Requirement — Nothing but the lines from the one containing "Відео (533, 125)" through the one containing "зараховуватись (524, 1313)", both included, should be given again, each exactly as written below.

Records provided —
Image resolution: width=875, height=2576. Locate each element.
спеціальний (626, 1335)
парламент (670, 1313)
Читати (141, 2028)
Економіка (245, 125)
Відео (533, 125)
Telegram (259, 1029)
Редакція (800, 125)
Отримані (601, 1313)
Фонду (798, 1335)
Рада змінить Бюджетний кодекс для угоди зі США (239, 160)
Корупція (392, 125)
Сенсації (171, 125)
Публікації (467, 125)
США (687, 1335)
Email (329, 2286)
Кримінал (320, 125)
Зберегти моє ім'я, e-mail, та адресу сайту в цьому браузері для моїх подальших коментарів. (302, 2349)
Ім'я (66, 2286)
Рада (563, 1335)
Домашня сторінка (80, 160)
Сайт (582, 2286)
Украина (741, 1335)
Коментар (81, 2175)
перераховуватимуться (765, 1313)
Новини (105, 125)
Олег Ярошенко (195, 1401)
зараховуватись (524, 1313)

==

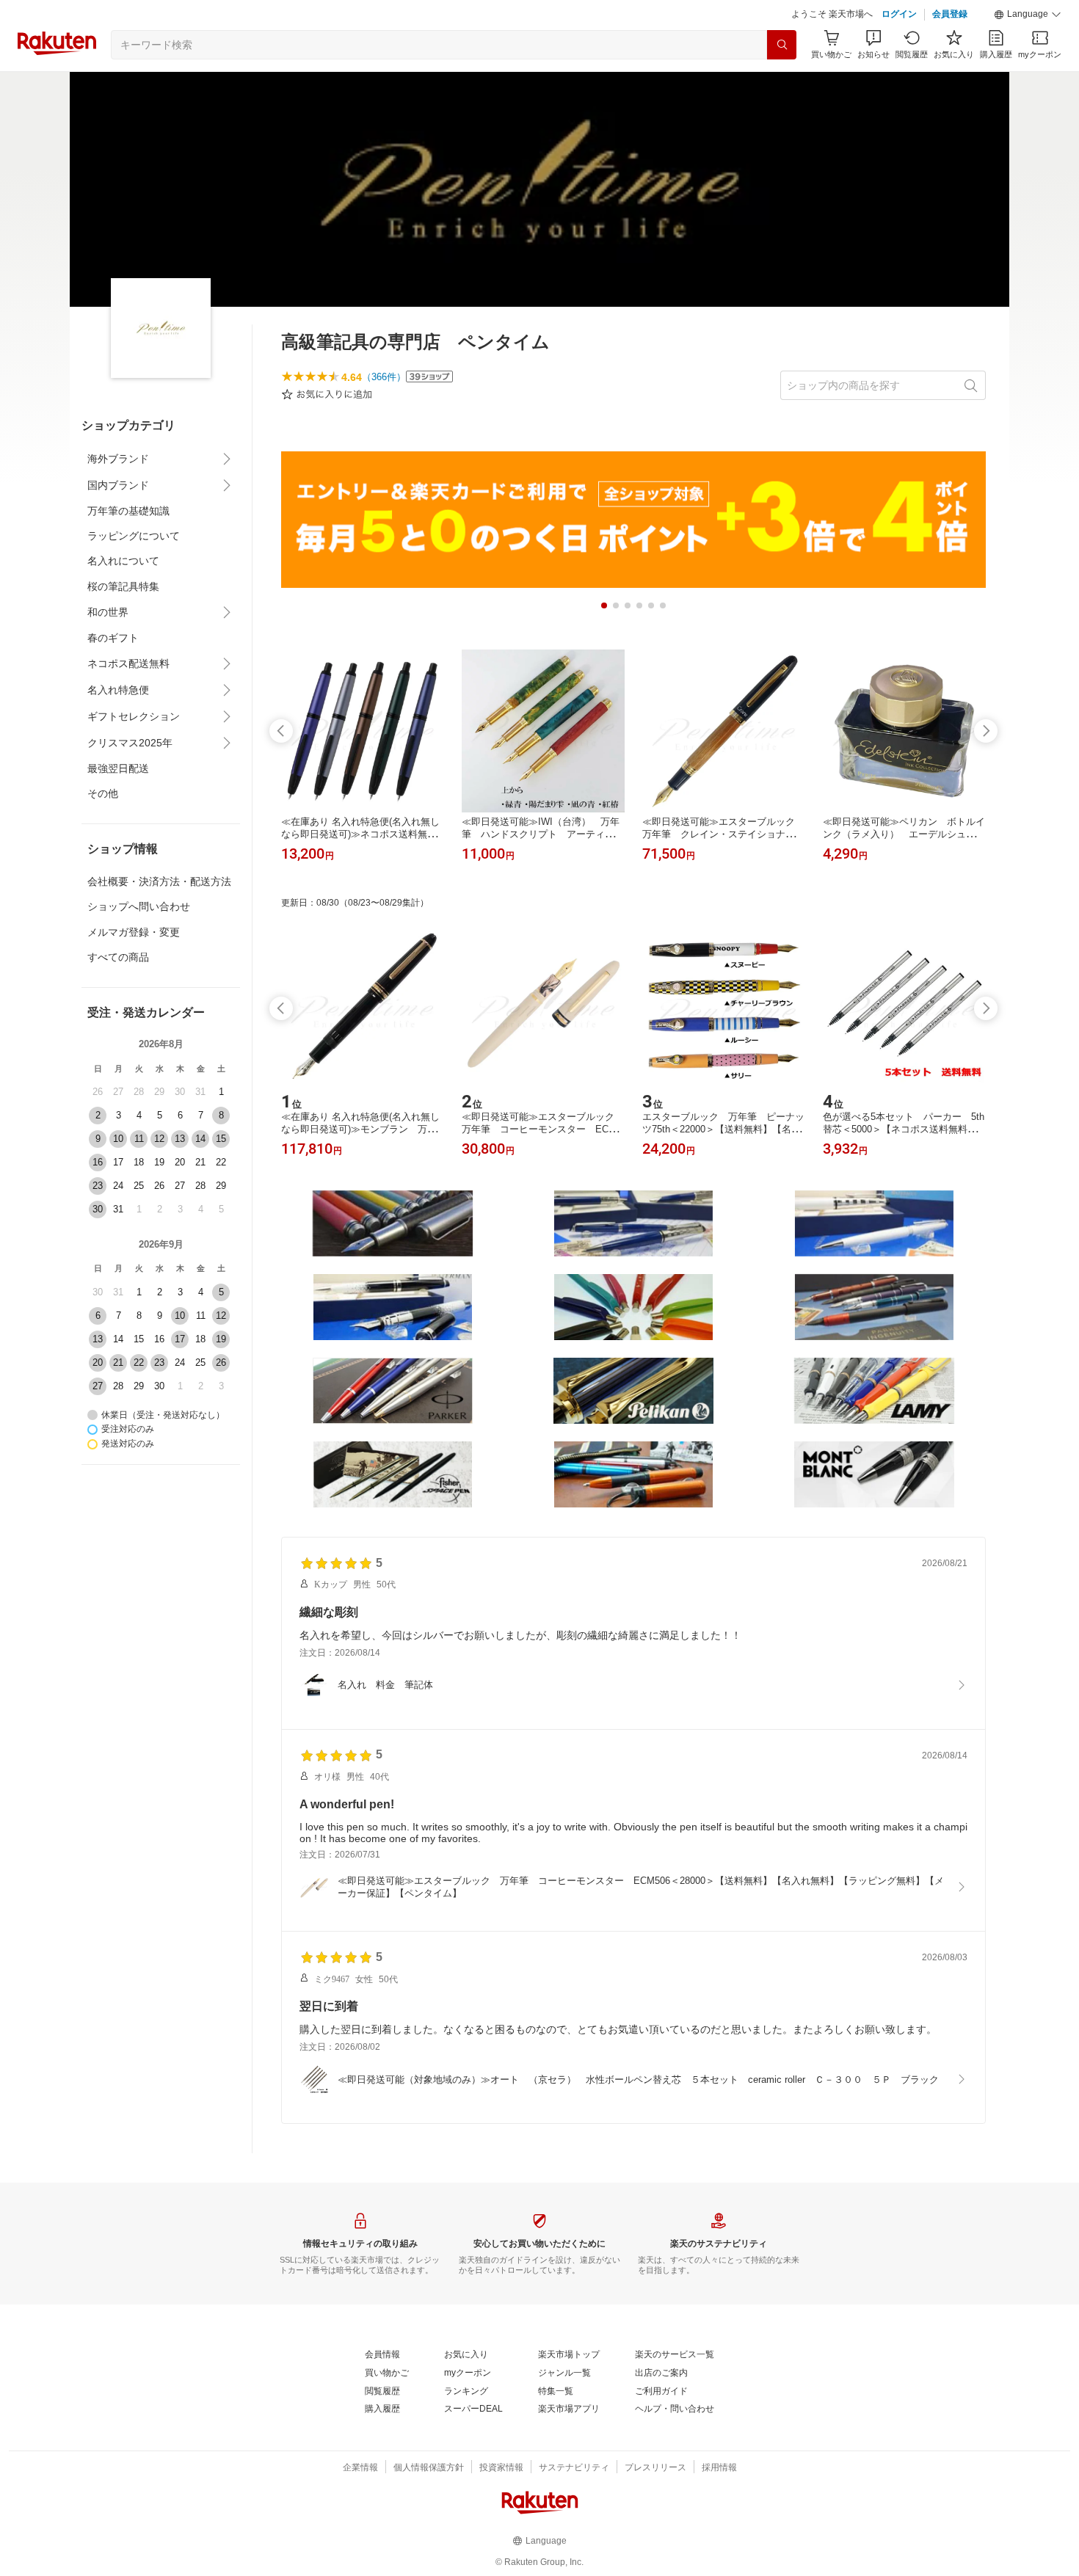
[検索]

Your solution —
Відео (533, 125)
Telegram (259, 1029)
Редакція (800, 125)
Отримані (601, 1313)
Фонду (798, 1335)
Рада змінить Бюджетний кодекс для угоди зі США (239, 160)
Корупція (392, 125)
Сенсації (171, 125)
Публікації (467, 125)
США (687, 1335)
Email (329, 2286)
Кримінал (320, 125)
Зберегти моє ім'я, e-mail, та адресу сайту в цьому браузері для моїх подальших коментарів. (302, 2349)
Ім'я (66, 2286)
Рада (563, 1335)
Домашня сторінка (80, 160)
Сайт (582, 2286)
Украина (741, 1335)
Коментар (81, 2175)
перераховуватимуться (765, 1313)
Новини (105, 125)
Олег Ярошенко (195, 1401)
зараховуватись (524, 1313)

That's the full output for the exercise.